From there, Simon quickly got rid of his remaining torches, tossing them in the smithy where he could get them later. While he was there, he snagged a mostly finished greataxe that was only sharp on one side to replace his missing sword. Simon wasn’t very skilled with axes, but for a monster like a troll, it might do enough damage to slow it. 

For the next few minutes, he laid low, letting the troll tear apart the house that Simon had vanished into, before stalking around fruitlessly in search of its prey. Simon yelled to get the thing’s attention several times before retreating again, into or behind other buildings, and only once did the beast get close enough that he had to use his axe to remove most of its left hand. 

Simon had planned to lead it into the same barn where it had burned alive last time, but the creature refused to play along. Instead, after the best part of an hour of hide and seek, he managed to get it to the lumberyard. That would have been an easy place to burn it alive as it stalked him between the slabs of drying wood. Sadly, Simon couldn’t use a word of fire to light them up, and he couldn’t carry a torch while he stayed hidden. 

Instead, he had to lure the thing beneath a heavy load of suspended posts that had been abandoned in the chaos, and then cut the rope and drop several hundred pounds of wood on the troll. That wasn’t enough to stop it, but it did stun it long enough that Simon could get close and drive the axe through its throat, all the way to its spine, further taxing its powers of regeneration.

While it flailed, Simon got fire, and then set the wood alight. By then, the thing was half free, so he had to fetch a wood axe and batter it back into submission, at least until the flames were high enough that he was forced to retreat from them with only minor bruises and burns.

As far as his victories went, this one wouldn’t rank, but he was still proud of it. As he watched the thing crisp and writhe, he appreciated that it had all been done without magic, and wondered how much life force one might drain from a troll to power a spell.  

My cleverness and its stupidity had more to do with it than anything, he told himself. As much as he would have preferred to meet the thing in a stand-up fight, he wasn’t there yet. 

That should have been funny, but instead he decided that it didn’t bode well for the road ahead. He didn’t really like that he basically had to use the same strategy he’d used the first time, too. He’d just done it with regular fire instead of words of power. 

“You’re sure you’re going to be able to take out those orcs?” he asked himself. He’d breezed through there one time like Thor and still gotten a skull fracture for his trouble. After this performance, he wasn’t sure he’d have any better luck the second time around. 

Ch. 343 - A Ways to Go

The little town’s name turned out to be Olven’s Bridge, or more simply, Olvens, though Simon didn’t learn that for two days. He spent those first few hours after the troll's death trying to keep the fire from spreading any more than it needed to. After that, he borrowed some food, and then he got to work. 

Despite the fact that the troll had maimed and shredded him a number of times, on the life he’d finally killed the thing, he’d come away almost completely unscathed, and needed little more than a bandage to partially immobilize a slightly sprained ankle. Once he’d taken care of that, though, he got to work. Whoever lived here would be back eventually, and he didn’t want to have to explain too much about why he was carving runes into metal. 

No, this isn’t witchcraft, he told himself as he got to work. Honest, now please put down the pitchforks and torches, and we can discuss this like civilized people. 

The imaginary mob in his head wasn’t very impressed by that, but then he didn’t expect them to be, and after he’d had his soul shredded so recently by a witch or a demon, he really didn’t blame them. Some menaces deserved to be put down like rabid animals. 
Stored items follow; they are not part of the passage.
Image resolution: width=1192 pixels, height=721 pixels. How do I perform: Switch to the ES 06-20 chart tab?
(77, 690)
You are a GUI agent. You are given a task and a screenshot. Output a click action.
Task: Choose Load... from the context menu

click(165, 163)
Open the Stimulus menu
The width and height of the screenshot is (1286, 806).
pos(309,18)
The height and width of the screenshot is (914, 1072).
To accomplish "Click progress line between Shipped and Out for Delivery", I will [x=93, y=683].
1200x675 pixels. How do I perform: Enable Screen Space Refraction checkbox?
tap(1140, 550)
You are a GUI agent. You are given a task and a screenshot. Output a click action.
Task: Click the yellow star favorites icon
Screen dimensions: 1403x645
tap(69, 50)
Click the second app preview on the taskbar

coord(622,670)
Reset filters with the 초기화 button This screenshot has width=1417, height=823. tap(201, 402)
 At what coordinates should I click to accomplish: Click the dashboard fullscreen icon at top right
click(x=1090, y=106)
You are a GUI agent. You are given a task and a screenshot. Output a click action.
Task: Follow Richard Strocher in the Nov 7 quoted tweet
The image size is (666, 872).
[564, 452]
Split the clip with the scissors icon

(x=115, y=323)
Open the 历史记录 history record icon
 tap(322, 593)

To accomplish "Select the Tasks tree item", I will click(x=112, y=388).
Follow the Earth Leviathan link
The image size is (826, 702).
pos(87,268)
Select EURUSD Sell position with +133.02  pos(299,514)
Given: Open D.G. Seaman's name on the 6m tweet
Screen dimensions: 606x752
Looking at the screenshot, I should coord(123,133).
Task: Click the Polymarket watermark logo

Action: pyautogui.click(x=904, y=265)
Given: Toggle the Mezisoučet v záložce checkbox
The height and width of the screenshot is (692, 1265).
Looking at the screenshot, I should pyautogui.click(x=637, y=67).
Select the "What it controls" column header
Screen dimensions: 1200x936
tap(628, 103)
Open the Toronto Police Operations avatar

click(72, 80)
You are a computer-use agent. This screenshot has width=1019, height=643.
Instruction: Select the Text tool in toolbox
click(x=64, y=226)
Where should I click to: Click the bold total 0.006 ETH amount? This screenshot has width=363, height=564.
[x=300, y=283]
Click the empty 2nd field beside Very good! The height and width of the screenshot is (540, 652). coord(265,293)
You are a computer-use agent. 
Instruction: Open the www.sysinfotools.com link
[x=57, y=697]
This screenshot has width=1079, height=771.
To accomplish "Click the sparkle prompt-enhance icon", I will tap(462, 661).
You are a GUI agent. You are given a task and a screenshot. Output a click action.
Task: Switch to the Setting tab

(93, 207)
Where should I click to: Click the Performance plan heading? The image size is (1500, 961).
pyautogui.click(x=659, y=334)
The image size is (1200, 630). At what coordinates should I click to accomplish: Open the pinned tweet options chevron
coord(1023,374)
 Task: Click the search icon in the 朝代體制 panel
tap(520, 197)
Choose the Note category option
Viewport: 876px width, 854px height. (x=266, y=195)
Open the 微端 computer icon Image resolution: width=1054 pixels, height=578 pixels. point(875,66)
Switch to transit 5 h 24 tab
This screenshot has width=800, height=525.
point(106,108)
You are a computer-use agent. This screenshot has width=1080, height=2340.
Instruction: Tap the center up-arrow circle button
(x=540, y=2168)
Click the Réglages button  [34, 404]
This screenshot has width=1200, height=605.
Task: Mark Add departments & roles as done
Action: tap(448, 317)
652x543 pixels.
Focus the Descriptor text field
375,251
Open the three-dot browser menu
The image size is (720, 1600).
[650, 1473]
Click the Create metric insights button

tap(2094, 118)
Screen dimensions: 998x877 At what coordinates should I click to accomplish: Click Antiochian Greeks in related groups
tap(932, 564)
Simon chose some very simple designs for this life. Using magic, he could combine many effects into one. He could create a sword that could be strong or sharp, and he could make a dagger that could alternate between life draining and healing, but doing such things manually, well, that would take a long time; simple, single-purpose objects were far easier. They were just a single rune, with one or two interface points depending on the magic involved. 

Of course, even that simplicity required exacting care; the clumsier the rune, the less effective it would be. Something that was noticeably imperfect would only be half as effective, and noticeably imperfect was about as well as he could do right now, without the acids and clays he needed to make something great. 

“Less effective matters less when it’s powered by the life force of the people you’re killing,” he reminded himself as he hammered. Although Simon had quite the wishlist of things he wanted to make, for now, he needed a good sword that could help him slice and dice threats like trolls without resorting to spells, and a weapon he could use to heal. 

Once he had a better situation, he could see about making fancier things like a new divining rod or an amulet that would hide him from other divinatory efforts. He was even considering making himself something that cut him off from magic entirely. It would interfere with his ability to use the very weapons he was making now, but in certain circumstances, it was better to be safe than sorry.

It was his insistent hammering that finally brought the locals to return, at least that's what they told him when they finally made their appearance. At first, it was one family, then two. 

“I thought if the smith had returned, it must have meant… well, who are you?” the first woman asked. 

“I’m no one important,” Simon insisted, “Just passing through.”

No one bought that. Certainly not once he admitted that he’d killed the troll. He’d tried to avoid that. He still had work to do to get himself where he wanted to be for the next level, but as long as they feared that the monster would come back at nightfall, they wouldn’t get out of his hair and insisted that he needed to flee while he could. 

“There wasn’t much fighting,” Simon told them, seeking to downplay his heroic status this time. “I just lured it into a bad spot and then burned it alive. It’s the only way to deal with trolls.”

That news caused a flood of people to reappear. By the fourth day, half of the town’s population had returned, and by the fifth, the smith had come back as well. By then, at least Simon had finished everything he needed to do at the forge, at least for the moment. 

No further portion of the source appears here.